President Rodrigo Duterte’s latest bright idea is the revival of the Reserve Officers
Training Corps (ROTC), a military training program for civilians that has been
implemented on and off through the years.
The ROTC was once mandatory for male students in college; none of them would be
allowed to graduate without having completed the course. In 2002, Republic Act No.
9163 or the compulsory National Service Training Program (NSTP) Act allowed college
students, both men and women, to choose among ROTC, Literacy Training Service,
and Civil Welfare Training Service.
In order, he says, to “instill patriotism, love of country among our youth,” the President
supports the passage of a law that would make ROTC mandatory for Grade 11 and 12
students (senior high school).
There are two such bills pending in Congress: Senate Bill No. 189 filed in 2016 by
Senator Manny Pacquiao, and House Bill No. 5113 authored by House Deputy Speaker
Raneo Abu.
Duterte’s appeal to resurrect mandatory ROTC falls flat, however, the face of his own
declaration that he got out of ROTC back in his day by faking illness. He bribed a
tuberculosis patient to sell him his X-rays and showed those to school personnel at the
Lyceum of the Philippines, where he was an undergraduate taking political science.
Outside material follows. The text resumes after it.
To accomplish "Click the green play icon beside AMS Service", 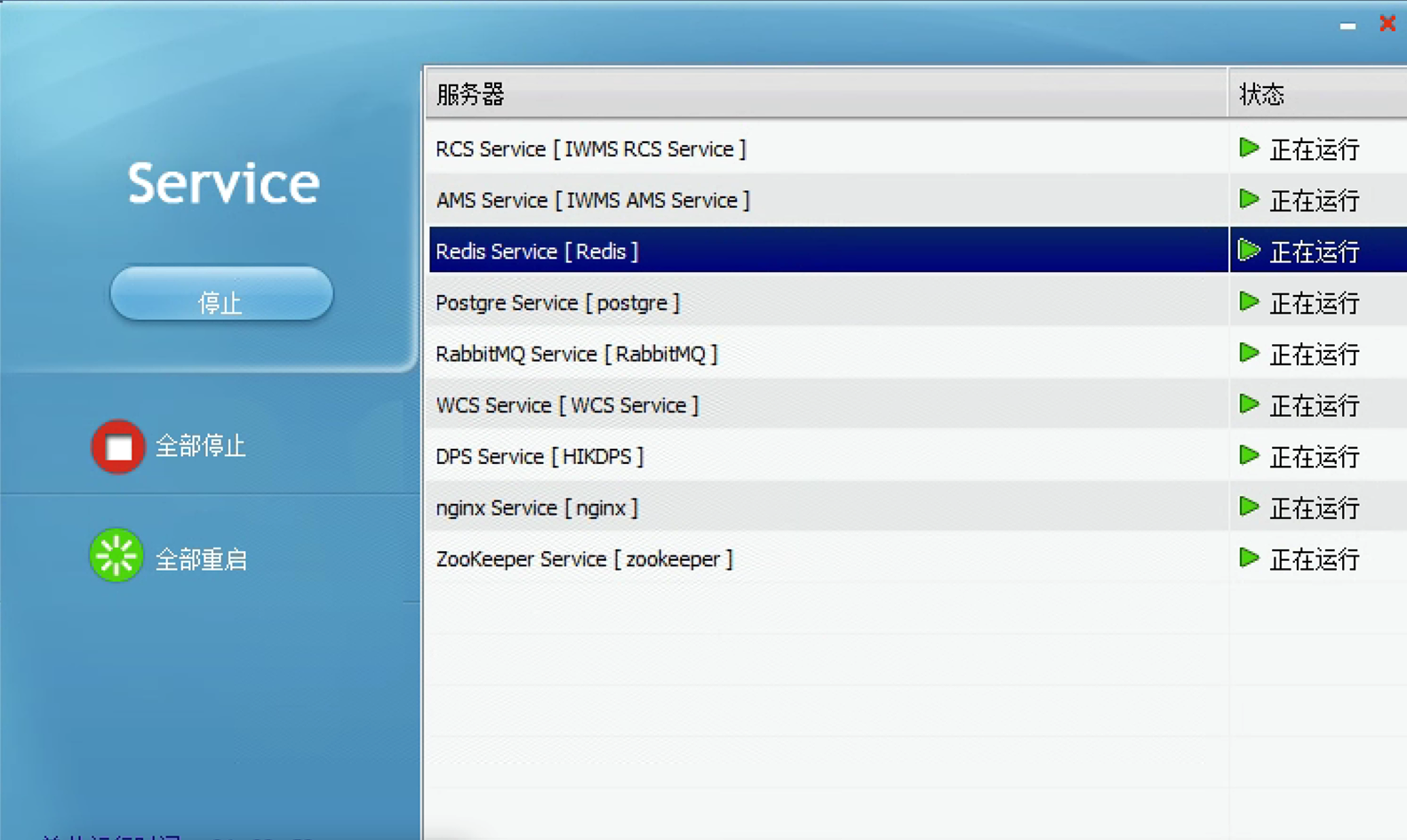I will (1249, 199).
If he tried out to get out of ROTC because he did not want to be yelled at (“Ayaw ko
talaga magmilitar, ayaw ko nga ‘yan sigaw-sigawan ako,” he told diplomats in July
2017), he does not have the moral high ground to compel others to take it.
But let’s set that aside and look at the pros and cons. What is being discussed here is
military training for civilians. There are 28 countries that require not just training but
actual military service for a certain period of time, among them Israel, Singapore, South
Korea, Switzerland, and Thailand. Other countries allow voluntary service, selective
conscription and so on.
In this light, training doesn’t seem so bad. A couple of decades ago there was, in
addition to ROTC, Citizens Army Training in high school, which has since been
discontinued. There are also the Boy and Girl Scouts in elementary. Some who went
through those say they learned important skills; others say they were just baked in the
sun and it was all a waste of time.
The training, if done properly and well, could be valuable and helpful. My eldest
daughter chose ROTC for her NSTP and learned navigation, map reading, weapons
handling, and first aid, skills she did not know before and likely would not have learned if
not for her ROTC stint. She learned discipline, from waking up early to obeying
commands of superior officers without question. Overall, she says she benefited from
the program as run by the university she attended.
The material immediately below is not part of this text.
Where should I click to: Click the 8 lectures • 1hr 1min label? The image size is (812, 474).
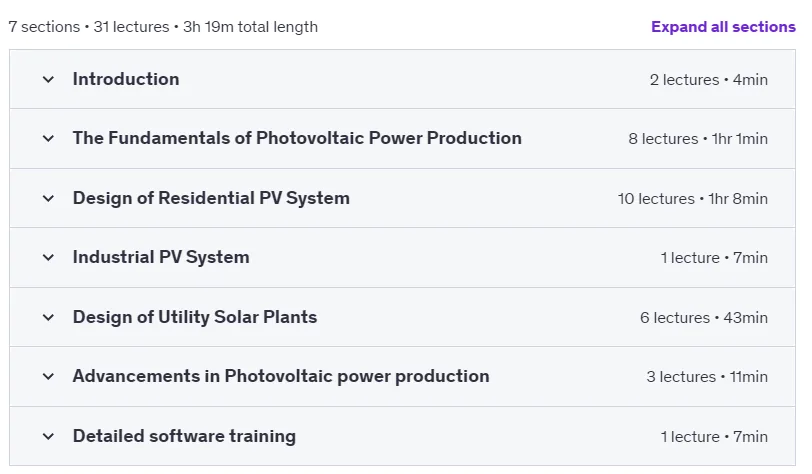[x=698, y=139]
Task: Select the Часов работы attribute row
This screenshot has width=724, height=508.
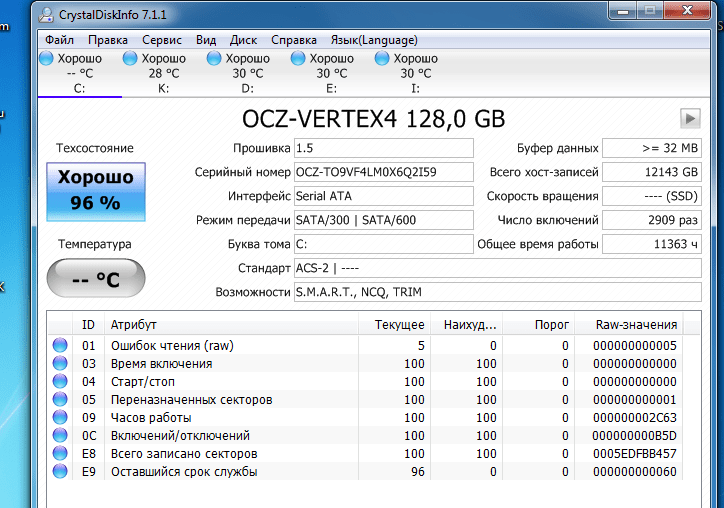Action: point(150,418)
In contrast, ROTC back in the day was marred by corruption. Students could pay off
their commandants to pass the course and skip all the marching in hot uniforms.
Nothing much was taught either other than field-stripping antique Garands and
Springfields and drilling. If the Armed Forces of the Philippines back then needed
people to do fancy marching, they had those in the thousands. Actual trained
combatants, not much.
If mandatory ROTC is revived, ensure the integrity of course commandants, the
relevance of the subjects to be taught, and the quality of teaching. Otherwise it will be a
waste of time and resources and students will once again come up with ingenious ways
of getting out of it, as Duterte did.